## Records shown
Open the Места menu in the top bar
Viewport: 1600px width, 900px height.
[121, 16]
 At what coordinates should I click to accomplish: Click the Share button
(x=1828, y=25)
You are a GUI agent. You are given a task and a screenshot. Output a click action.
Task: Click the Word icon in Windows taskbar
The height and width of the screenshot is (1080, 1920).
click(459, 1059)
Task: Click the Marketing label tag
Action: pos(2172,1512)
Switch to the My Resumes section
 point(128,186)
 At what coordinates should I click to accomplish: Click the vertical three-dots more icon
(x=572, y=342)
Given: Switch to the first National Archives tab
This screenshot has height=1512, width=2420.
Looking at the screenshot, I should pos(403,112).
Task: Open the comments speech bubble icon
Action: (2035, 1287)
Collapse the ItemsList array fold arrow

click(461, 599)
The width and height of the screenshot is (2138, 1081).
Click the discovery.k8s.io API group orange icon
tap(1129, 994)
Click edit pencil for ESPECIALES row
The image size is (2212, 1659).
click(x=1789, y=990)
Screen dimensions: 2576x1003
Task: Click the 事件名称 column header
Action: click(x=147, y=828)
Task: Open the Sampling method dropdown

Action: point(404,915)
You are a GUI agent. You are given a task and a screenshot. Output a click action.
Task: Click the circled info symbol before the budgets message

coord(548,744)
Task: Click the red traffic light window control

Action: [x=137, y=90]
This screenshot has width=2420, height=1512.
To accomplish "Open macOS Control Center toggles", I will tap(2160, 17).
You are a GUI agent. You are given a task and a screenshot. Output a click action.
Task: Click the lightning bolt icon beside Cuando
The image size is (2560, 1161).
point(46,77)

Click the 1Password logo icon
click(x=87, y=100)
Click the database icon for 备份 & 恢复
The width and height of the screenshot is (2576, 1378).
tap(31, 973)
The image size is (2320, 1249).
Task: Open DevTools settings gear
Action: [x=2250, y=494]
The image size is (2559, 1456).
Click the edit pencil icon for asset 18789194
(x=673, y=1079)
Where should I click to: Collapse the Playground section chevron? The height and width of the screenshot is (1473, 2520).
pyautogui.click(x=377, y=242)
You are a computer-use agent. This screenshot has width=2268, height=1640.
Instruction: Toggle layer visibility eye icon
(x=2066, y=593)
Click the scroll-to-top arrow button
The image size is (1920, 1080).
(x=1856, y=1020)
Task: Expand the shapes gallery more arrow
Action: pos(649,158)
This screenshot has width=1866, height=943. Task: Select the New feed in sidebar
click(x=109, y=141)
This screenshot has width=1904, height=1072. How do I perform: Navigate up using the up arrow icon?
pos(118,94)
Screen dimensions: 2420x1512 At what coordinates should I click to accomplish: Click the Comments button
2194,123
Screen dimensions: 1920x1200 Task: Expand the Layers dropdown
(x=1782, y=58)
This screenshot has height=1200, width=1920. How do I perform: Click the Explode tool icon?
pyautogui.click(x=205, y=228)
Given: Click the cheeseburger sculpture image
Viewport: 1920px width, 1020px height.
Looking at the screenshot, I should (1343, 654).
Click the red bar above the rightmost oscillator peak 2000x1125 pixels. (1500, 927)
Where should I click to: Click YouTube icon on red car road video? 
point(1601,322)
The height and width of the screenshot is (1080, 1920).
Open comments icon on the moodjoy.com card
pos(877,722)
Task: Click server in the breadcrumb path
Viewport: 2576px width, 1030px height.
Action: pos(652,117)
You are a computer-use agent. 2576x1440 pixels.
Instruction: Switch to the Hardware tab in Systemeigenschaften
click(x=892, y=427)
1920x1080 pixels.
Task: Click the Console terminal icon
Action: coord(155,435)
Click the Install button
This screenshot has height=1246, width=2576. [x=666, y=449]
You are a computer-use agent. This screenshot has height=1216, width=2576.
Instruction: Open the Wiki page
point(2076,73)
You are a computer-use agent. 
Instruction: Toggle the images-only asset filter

## The problem
From the listing above, collect each line in which the string "computer" appears.

## Output
You are a computer-use agent. This screenshot has width=2268, height=1640.
You are a computer-use agent. 2576x1440 pixels.
You are a computer-use agent. This screenshot has height=1216, width=2576.
You are a computer-use agent. 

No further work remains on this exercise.